The doctor’s order was clear: Your mother must be hospitalized immediately. In a pre-COVID world, such a directive wouldn’t have been challenged. But the year was 2021, a time when the hospital wouldn’t allow us to be with our mother 24/7. They expected us to leave her, an elderly woman who couldn’t fend for herself, at the mercy of the nursing staff. Even the well-connected askanim we contacted couldn’t guarantee that they would be able to get us in as often as we wished. Once she was hospitalized, they told us, they would work on it.

How could we hospitalize her? Surely she would die. Her condition was very precarious, and even the smallest amount of neglect could prove fatal. And yet, she was in need of hospital care. It was a catch-22. Would keeping her home be a decision we would live to regret? Or would we regret hospitalizing her? The doctor commiserated, saying that if it were his mother he would only hospitalize her as a last resort, but he felt that we were at that point. We debated back and forth for a while, but my father was the final arbiter. As much as we tried to shield him, when life-threatening decisions needed to be made, they were done by him and his rav.

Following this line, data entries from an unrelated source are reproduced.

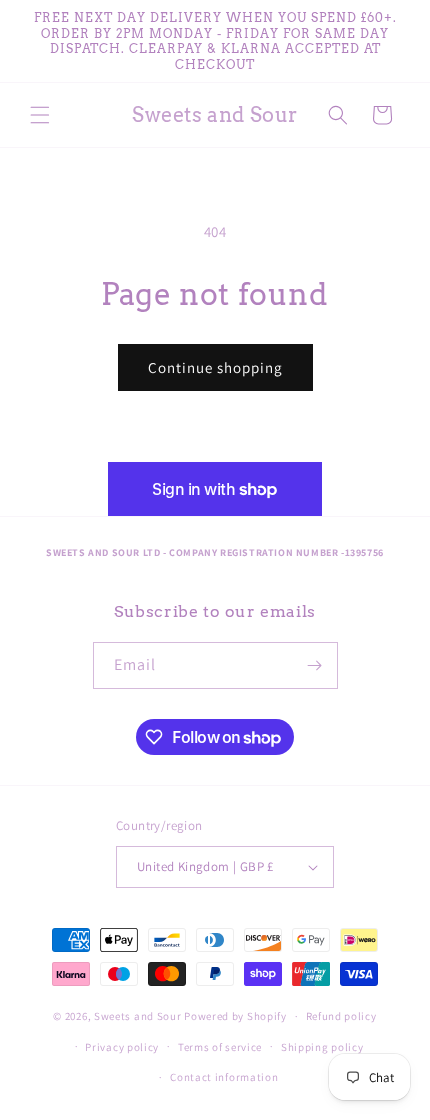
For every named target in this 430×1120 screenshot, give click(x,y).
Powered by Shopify (235, 1016)
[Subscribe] (315, 665)
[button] (40, 115)
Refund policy (341, 1016)
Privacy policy (122, 1047)
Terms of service (220, 1047)
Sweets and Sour (138, 1016)
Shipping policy (322, 1047)
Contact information (224, 1077)
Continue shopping (215, 367)
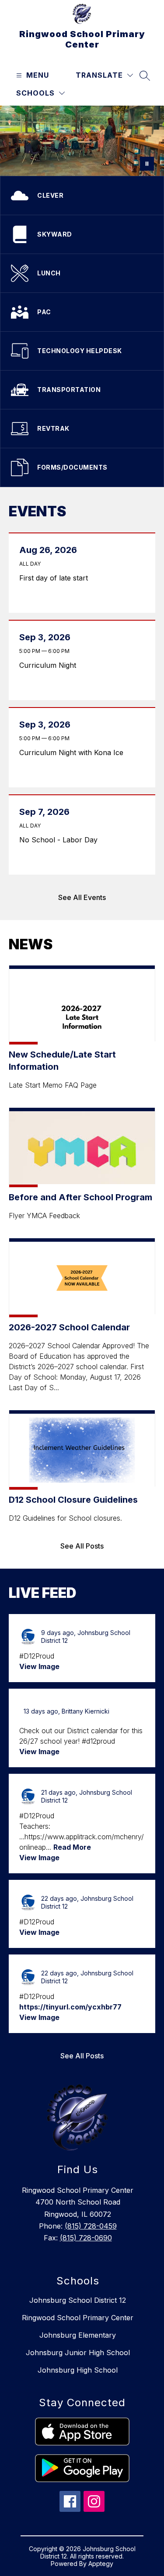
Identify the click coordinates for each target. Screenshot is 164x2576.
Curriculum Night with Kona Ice (73, 752)
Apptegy (100, 2563)
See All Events (82, 897)
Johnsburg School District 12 (77, 2300)
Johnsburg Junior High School (78, 2352)
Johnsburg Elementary (77, 2335)
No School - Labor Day (60, 839)
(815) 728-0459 (91, 2226)
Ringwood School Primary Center (77, 2317)
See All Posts (82, 1546)
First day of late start (56, 578)
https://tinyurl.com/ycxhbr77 (70, 2006)
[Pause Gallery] (147, 164)
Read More (72, 1847)
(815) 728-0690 (86, 2237)
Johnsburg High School (78, 2370)
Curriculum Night (49, 665)
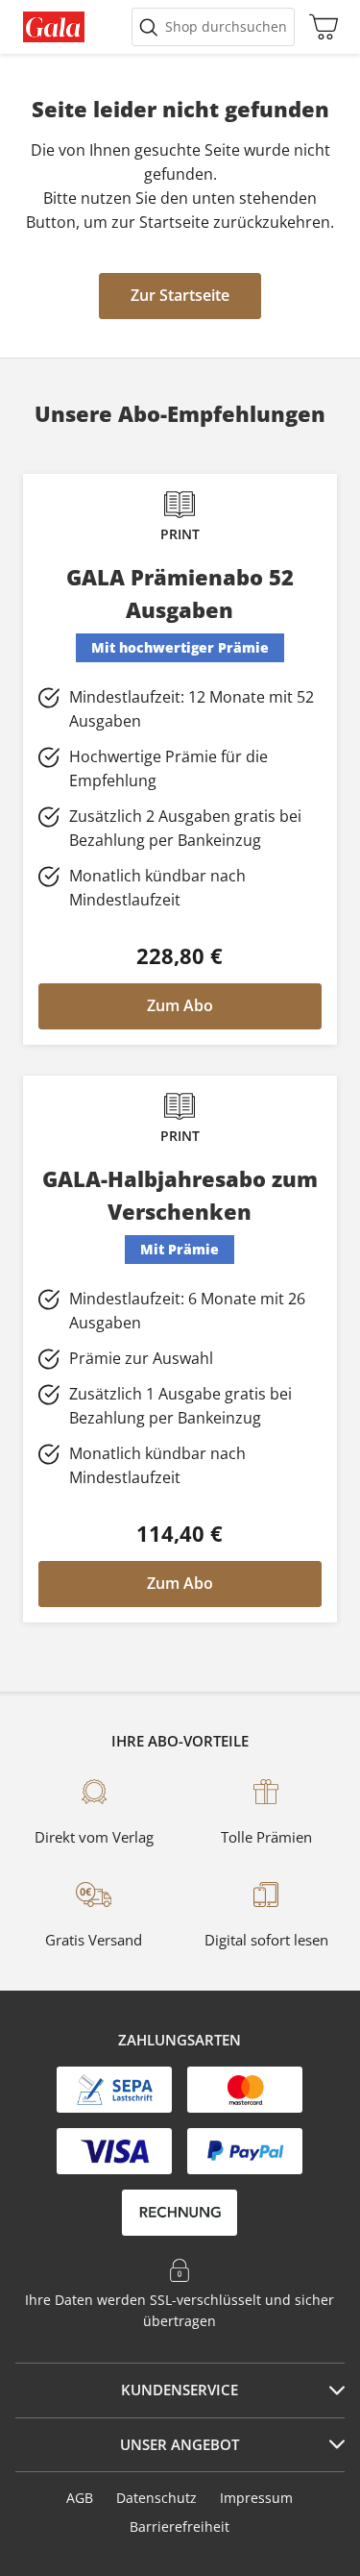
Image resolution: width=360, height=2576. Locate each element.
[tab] (180, 2390)
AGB (79, 2498)
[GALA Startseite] (53, 27)
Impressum (256, 2498)
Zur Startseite (180, 295)
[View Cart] (318, 27)
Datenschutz (156, 2498)
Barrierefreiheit (179, 2526)
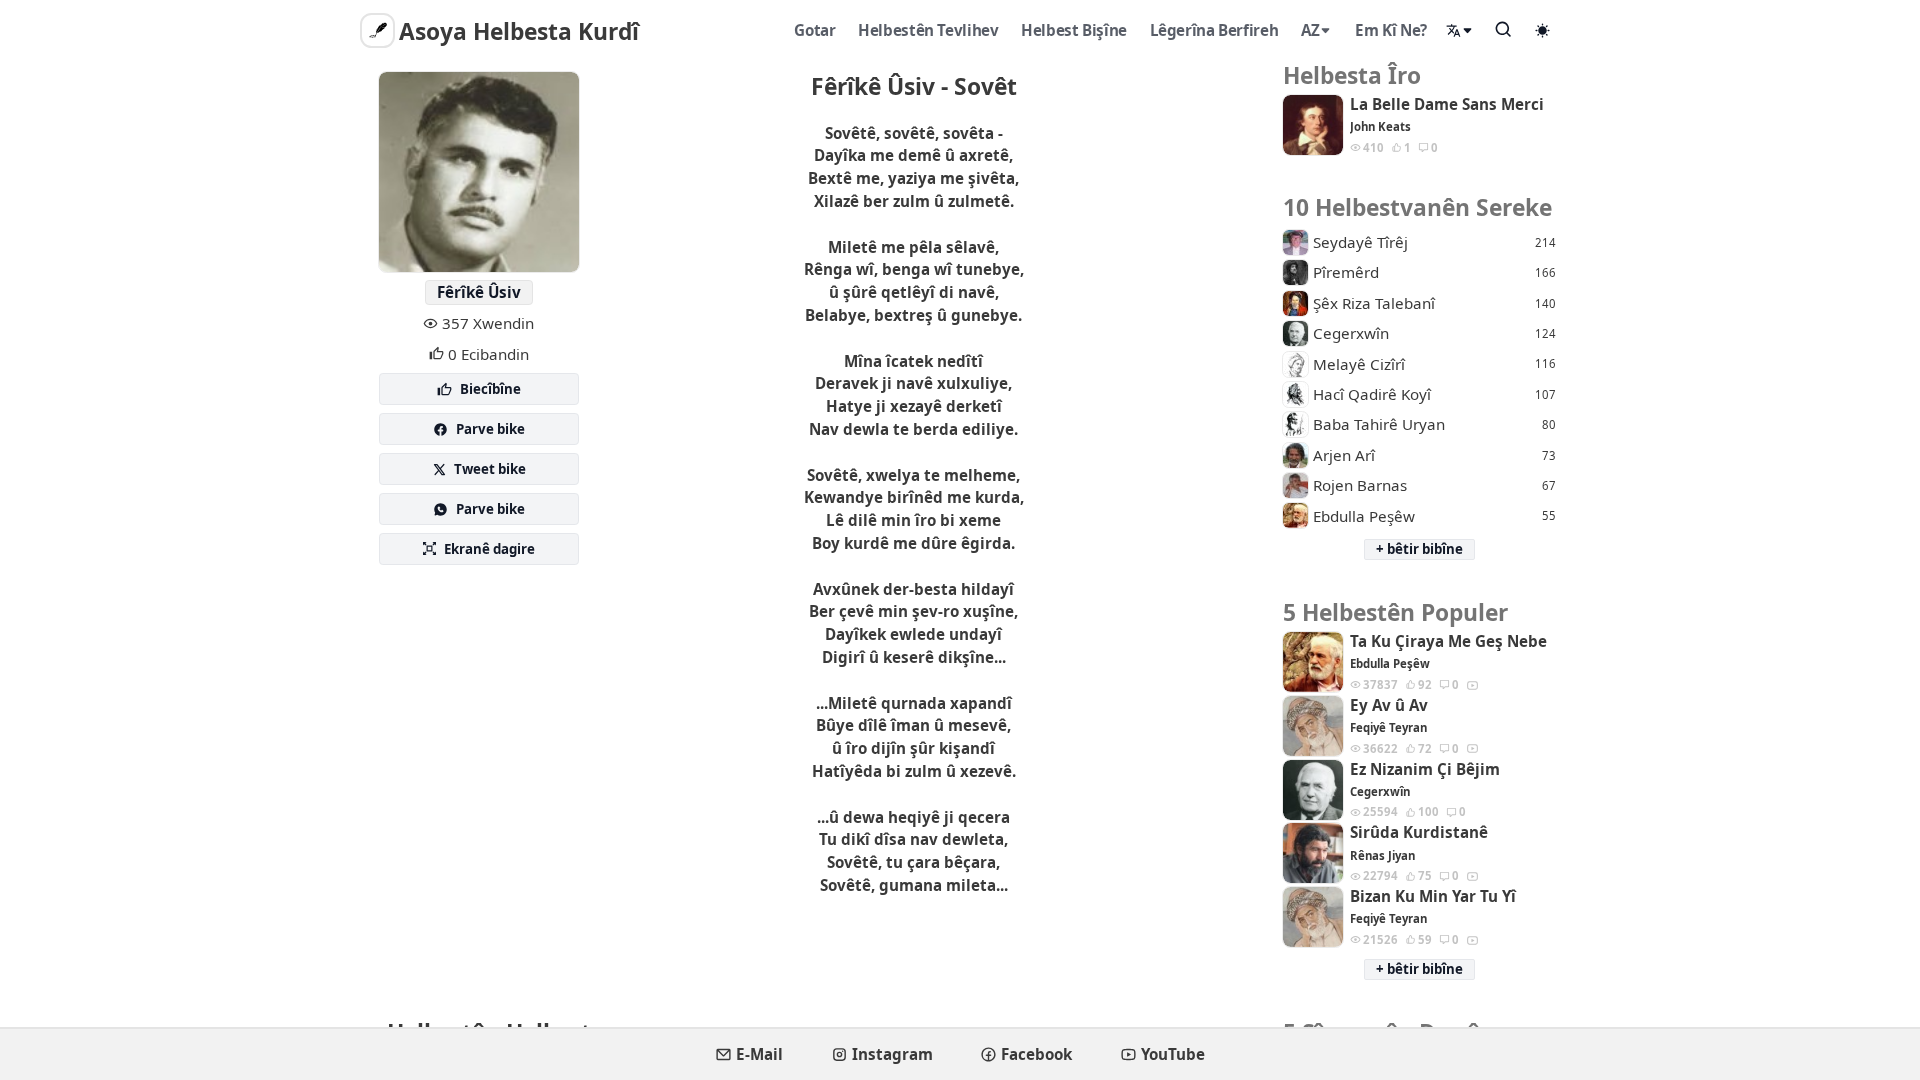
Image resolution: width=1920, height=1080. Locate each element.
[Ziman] (1460, 30)
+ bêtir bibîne (1419, 549)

The verdict: my mother couldn’t be left alone for one minute. We would have to get her all the help she needed at home. That was when we were introduced to home hospital care administered by Dr. Rad, an angel in disguise.

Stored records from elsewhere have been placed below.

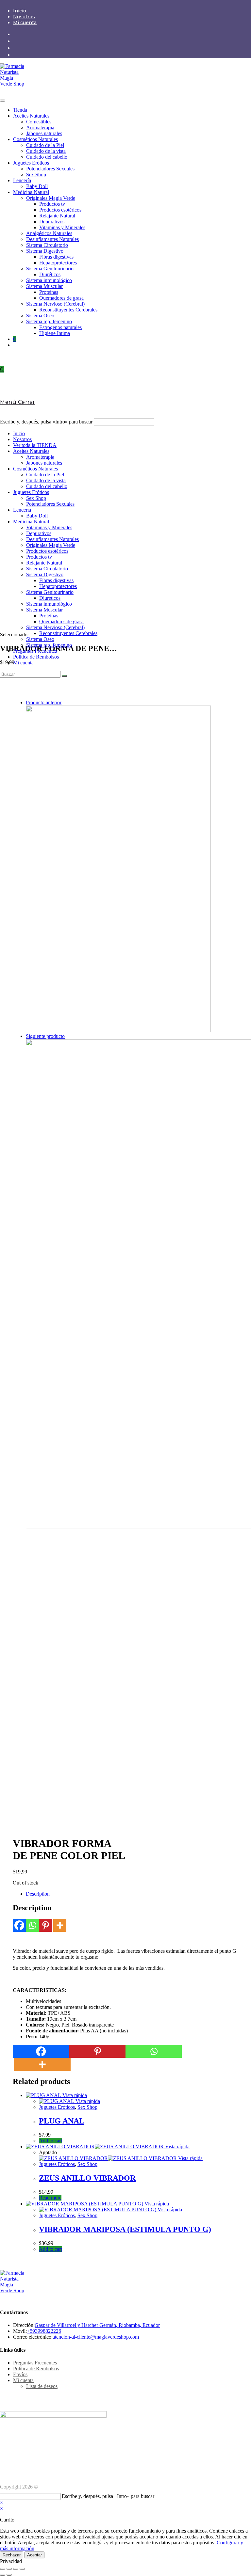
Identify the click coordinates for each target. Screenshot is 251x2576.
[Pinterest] (45, 1925)
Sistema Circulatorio (47, 245)
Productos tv (52, 204)
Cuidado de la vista (46, 151)
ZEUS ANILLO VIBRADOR (87, 2178)
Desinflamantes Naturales (52, 239)
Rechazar (12, 2554)
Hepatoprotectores (58, 262)
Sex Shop (36, 174)
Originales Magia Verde (50, 198)
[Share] (9, 2569)
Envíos (20, 2374)
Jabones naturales (44, 133)
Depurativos (51, 221)
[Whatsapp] (32, 1925)
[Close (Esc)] (2, 2569)
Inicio (19, 11)
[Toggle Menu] (2, 101)
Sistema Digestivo (44, 251)
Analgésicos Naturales (49, 233)
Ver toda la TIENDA (35, 445)
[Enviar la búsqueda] (64, 676)
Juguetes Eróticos (31, 163)
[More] (60, 1925)
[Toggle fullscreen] (15, 2569)
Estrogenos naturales (60, 327)
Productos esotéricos (60, 210)
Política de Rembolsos (36, 657)
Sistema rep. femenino (49, 321)
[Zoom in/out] (22, 2569)
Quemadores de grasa (61, 298)
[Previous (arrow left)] (2, 2575)
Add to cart (50, 2140)
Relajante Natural (57, 215)
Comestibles (38, 121)
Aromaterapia (40, 127)
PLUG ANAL (61, 2121)
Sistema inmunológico (49, 280)
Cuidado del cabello (46, 157)
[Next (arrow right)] (9, 2575)
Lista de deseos (42, 2386)
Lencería (22, 180)
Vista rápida (74, 2095)
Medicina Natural (31, 192)
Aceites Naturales (31, 116)
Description (38, 1894)
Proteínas (48, 292)
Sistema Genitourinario (50, 268)
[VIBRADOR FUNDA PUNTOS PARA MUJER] (118, 1030)
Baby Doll (37, 186)
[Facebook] (19, 1925)
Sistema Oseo (40, 315)
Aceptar (34, 2554)
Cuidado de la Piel (45, 145)
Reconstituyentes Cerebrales (68, 309)
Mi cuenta (25, 22)
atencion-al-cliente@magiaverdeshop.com (96, 2337)
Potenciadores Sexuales (50, 168)
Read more (50, 2198)
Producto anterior (43, 702)
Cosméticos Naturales (35, 139)
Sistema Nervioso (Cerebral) (55, 304)
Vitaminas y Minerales (62, 227)
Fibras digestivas (56, 257)
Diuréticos (49, 274)
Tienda (20, 110)
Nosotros (24, 17)
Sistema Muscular (44, 286)
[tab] (132, 1894)
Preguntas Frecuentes (35, 651)
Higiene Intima (54, 333)
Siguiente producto (45, 1036)
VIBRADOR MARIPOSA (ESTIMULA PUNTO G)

Dr. Rad arrived to treat my mother. The first thing he did was to order chest X-rays and a sonogram of her abdomen. He hooked her up to IV antibiotics and assured us that the protocol he would follow was exactly the same as would be done in the hospital. In fact, the treatment she would have gotten in a hospital would have been less aggressive than the drug cocktail she was now getting, because hospitals are bound by certain protocols for the elderly. 

We were instructed to monitor her blood pressure, oxygen level and blood sugar on a steady basis. In 24 hours, blood would again be taken to see if there was any improvement. Her doctor called. He didn’t approve of what we were doing, but he agreed to monitor her blood sugar telemedically, and her insulin was adjusted after every reading.

All we could do at that point was daven. It was comforting that my mother was in her own bed surrounded by familiar people and not in a hospital setting, with all of its accompanying smells and sounds. 

A few hours later, Dr. Rad came by to administer a new round of antibiotics and to check on her condition. He also ran another blood test to see the effect the medicine was having on my mother’s kidneys, because the dose was so high that it had the potential to be toxic. After examining her thoroughly, he pronounced the situation stable. He did not believe that she was exhibiting any signs of sepsis or that she was in any danger of it.

The following day, her white blood cell count was much improved. It was still dangerously high at 15,000, but it was moving in the right direction. The kidney markers, however, indicated that the antibiotic regimen needed adjustment.

Once again, all the procedures that would have been followed in the hospital were done at home. Dr. Rad paid her a visit and drew some more blood. Her vitals were being monitored all day long and her insulin was being constantly adjusted. Her life was still in danger, but she was stable.

Over the next few days there were ups and downs. On some days, her white blood count was higher and on other days it was lower, and all of the medications she was receiving were carefully calibrated and recalibrated. Dr. Rad was a comforting presence, confident in his treatment protocol even as he walked the tightrope.